I'm working on a ACID database software product and I have some questions about file durability on WinOS.
CreateFile has two attributes, FILE_FLAG_WRITE_THROUGH and FILE_FLAG_NO_BUFFERING - do I need both these to achieve file durability (ie. override all kinds of disk or OS file caching)? I'm asking since they seem to do the same thing, and setting FILE_FLAG_NO_BUFFERING causes WriteFile to throw an ERROR_INVALID_PARAMETER error.
FILE_FLAG_NO_BUFFERING specifies no caching at al. No read nor write cache all data goes directly to and from your application to disk. This is mostly usefull if you read such large chunks that caching is useless or you do your own caching. Note WhozCraig's comment on properly aligning your data when using this flag.
FILE_FLAG_WRITE_THROUGH only means that writes should written directly to disk before the function returns. This is enough to achieve ACID while it still gives the option to the OS to cache data from the file.

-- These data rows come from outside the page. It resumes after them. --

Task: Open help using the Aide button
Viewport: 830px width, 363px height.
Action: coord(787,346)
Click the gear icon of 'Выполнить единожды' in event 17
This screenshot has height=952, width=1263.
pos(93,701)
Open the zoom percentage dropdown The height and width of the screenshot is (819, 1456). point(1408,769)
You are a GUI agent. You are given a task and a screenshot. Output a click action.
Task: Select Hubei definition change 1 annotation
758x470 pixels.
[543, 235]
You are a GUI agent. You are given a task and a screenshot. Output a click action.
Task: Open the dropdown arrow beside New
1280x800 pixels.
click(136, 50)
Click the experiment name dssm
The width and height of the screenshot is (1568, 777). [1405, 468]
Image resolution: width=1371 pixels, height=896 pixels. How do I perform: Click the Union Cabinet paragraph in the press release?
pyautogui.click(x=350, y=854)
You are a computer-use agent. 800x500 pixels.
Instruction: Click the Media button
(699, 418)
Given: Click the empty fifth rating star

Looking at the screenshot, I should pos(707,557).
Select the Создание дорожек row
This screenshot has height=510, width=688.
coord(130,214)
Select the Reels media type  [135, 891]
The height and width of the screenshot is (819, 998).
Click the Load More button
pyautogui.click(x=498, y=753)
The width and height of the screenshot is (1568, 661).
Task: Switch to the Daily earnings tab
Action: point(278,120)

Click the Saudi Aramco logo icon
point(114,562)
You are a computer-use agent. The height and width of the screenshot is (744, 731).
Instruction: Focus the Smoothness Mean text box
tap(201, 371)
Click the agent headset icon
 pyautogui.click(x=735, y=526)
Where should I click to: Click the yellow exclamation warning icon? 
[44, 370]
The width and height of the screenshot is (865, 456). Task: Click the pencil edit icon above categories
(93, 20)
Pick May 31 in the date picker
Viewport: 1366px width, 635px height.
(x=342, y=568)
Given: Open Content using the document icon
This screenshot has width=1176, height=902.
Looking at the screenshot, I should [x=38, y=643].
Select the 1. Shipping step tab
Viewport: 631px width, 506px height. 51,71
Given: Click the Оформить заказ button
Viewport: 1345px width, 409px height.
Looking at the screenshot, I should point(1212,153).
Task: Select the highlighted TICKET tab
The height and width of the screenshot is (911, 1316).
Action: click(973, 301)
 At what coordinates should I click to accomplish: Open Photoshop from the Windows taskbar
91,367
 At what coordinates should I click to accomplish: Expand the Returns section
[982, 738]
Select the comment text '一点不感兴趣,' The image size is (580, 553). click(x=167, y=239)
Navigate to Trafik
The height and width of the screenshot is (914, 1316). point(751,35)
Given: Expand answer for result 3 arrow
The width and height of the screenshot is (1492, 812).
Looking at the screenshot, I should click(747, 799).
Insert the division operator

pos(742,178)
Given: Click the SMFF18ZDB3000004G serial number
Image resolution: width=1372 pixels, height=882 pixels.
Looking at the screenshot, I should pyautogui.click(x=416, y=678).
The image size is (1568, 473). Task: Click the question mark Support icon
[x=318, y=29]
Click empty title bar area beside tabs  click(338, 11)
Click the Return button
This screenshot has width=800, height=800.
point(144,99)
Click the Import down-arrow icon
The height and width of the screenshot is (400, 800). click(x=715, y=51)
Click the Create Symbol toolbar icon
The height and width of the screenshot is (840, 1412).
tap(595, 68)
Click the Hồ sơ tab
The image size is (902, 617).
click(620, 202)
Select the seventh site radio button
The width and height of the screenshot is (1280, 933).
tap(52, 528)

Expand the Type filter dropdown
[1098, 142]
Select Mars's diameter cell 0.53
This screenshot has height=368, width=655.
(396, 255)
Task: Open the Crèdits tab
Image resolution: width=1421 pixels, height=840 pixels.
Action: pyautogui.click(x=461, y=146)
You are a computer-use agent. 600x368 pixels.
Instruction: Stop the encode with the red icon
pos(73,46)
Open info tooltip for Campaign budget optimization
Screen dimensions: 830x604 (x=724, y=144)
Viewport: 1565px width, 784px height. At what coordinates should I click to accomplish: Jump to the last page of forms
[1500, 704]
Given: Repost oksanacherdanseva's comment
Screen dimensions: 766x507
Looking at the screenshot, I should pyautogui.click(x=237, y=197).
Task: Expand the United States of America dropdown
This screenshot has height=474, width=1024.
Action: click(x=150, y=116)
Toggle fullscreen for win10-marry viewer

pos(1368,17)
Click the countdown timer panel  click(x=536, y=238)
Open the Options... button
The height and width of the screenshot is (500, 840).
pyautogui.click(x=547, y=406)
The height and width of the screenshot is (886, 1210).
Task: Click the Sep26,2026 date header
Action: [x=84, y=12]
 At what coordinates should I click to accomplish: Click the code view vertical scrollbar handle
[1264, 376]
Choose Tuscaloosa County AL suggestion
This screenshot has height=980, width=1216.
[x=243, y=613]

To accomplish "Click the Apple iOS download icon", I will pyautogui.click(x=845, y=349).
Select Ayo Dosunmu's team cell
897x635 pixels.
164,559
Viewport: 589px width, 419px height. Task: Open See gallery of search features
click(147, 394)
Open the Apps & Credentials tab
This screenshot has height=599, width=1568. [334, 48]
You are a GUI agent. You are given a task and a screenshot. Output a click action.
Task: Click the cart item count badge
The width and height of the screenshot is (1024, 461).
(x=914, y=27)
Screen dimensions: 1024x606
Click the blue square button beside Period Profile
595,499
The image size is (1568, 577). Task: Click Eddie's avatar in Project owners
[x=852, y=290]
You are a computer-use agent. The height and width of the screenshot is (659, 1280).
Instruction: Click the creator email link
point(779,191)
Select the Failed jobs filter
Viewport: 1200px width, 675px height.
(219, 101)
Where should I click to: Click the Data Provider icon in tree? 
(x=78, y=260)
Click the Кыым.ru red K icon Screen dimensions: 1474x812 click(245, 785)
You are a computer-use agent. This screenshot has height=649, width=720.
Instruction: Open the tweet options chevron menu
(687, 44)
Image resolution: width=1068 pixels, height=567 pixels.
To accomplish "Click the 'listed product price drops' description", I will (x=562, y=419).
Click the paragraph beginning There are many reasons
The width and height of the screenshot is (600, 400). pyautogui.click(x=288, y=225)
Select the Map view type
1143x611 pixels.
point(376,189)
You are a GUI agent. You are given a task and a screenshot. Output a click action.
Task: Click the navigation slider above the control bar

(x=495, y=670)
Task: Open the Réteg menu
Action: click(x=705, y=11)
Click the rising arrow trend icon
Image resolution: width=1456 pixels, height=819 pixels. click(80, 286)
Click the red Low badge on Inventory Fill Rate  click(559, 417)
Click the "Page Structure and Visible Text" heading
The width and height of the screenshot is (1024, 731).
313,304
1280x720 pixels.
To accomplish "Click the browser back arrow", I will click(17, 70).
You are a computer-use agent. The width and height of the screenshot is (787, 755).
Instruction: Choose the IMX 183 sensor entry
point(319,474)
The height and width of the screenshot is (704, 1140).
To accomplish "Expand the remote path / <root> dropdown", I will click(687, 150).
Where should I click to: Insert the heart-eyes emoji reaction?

Using FlushFileBuffers() can provide a more efficient approach for achieving ACID as you can do several writes to a file and then flush them in one go. Combining writes in one flush is very important as non cached writes will limit you to the spindle speed of your harddrive. 120 non cached writes or flushes per second max for a 7200 rpm disk.
Related
There is FlushFileBuffers() API in Windows to flush buffers till hard drive for a single file. There is sync() API in Linux to flush file buffers for all files.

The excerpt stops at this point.